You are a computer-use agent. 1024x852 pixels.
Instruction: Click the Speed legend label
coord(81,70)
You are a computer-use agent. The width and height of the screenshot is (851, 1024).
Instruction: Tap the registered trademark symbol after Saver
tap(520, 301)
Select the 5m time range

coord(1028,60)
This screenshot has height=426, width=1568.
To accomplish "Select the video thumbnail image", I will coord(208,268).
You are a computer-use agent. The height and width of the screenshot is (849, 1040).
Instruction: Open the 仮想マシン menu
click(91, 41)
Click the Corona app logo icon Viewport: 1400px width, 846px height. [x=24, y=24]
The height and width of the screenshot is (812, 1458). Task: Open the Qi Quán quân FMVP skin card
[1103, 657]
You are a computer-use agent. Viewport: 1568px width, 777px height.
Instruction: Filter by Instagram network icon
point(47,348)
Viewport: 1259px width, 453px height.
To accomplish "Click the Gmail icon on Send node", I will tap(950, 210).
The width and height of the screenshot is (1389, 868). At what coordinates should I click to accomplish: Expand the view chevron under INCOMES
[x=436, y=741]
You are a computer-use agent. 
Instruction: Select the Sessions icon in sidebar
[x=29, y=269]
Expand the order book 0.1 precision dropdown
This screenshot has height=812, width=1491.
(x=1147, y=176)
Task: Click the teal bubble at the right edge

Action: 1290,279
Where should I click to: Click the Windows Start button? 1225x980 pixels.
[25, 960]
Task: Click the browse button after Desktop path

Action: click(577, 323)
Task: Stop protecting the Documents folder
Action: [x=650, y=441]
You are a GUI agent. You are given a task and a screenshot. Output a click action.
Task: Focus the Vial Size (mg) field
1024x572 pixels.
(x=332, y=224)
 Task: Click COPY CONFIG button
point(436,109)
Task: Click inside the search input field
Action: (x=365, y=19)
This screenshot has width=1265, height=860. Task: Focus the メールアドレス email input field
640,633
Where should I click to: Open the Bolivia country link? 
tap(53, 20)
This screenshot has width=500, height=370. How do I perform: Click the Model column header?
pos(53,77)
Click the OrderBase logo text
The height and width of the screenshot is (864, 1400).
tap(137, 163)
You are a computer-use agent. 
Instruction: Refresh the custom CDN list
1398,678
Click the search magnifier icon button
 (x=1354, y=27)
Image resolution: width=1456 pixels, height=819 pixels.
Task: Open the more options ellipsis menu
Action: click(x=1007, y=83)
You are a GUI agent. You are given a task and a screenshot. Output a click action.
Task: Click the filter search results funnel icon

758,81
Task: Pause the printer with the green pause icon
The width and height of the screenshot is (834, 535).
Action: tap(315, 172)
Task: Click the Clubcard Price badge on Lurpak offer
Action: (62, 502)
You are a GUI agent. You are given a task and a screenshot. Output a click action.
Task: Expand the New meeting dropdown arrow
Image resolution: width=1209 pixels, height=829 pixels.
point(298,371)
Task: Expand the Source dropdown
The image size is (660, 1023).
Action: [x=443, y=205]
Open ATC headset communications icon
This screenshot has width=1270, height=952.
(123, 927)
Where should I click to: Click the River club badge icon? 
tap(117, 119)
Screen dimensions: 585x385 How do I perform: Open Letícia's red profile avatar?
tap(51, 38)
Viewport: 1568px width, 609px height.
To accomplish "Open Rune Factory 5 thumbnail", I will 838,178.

· · ·

■ **GIVEN PROBLEM**: Copy out the material above without changes, starting at the line that contains "The width and height of the screenshot is (1389, 868)." and ending at the line that contains "Action: (62, 502)", with both of those lines included.

■ **OUTPUT FOR THIS EXERCISE**:
The width and height of the screenshot is (1389, 868). At what coordinates should I click to accomplish: Expand the view chevron under INCOMES
[x=436, y=741]
You are a computer-use agent. 
Instruction: Select the Sessions icon in sidebar
[x=29, y=269]
Expand the order book 0.1 precision dropdown
This screenshot has height=812, width=1491.
(x=1147, y=176)
Task: Click the teal bubble at the right edge

Action: 1290,279
Where should I click to: Click the Windows Start button? 1225x980 pixels.
[25, 960]
Task: Click the browse button after Desktop path

Action: click(577, 323)
Task: Stop protecting the Documents folder
Action: [x=650, y=441]
You are a GUI agent. You are given a task and a screenshot. Output a click action.
Task: Focus the Vial Size (mg) field
1024x572 pixels.
(x=332, y=224)
 Task: Click COPY CONFIG button
point(436,109)
Task: Click inside the search input field
Action: (x=365, y=19)
This screenshot has width=1265, height=860. Task: Focus the メールアドレス email input field
640,633
Where should I click to: Open the Bolivia country link? 
tap(53, 20)
This screenshot has width=500, height=370. How do I perform: Click the Model column header?
pos(53,77)
Click the OrderBase logo text
The height and width of the screenshot is (864, 1400).
tap(137, 163)
You are a computer-use agent. 
Instruction: Refresh the custom CDN list
1398,678
Click the search magnifier icon button
 (x=1354, y=27)
Image resolution: width=1456 pixels, height=819 pixels.
Task: Open the more options ellipsis menu
Action: click(x=1007, y=83)
You are a GUI agent. You are given a task and a screenshot. Output a click action.
Task: Click the filter search results funnel icon

758,81
Task: Pause the printer with the green pause icon
The width and height of the screenshot is (834, 535).
Action: tap(315, 172)
Task: Click the Clubcard Price badge on Lurpak offer
Action: (62, 502)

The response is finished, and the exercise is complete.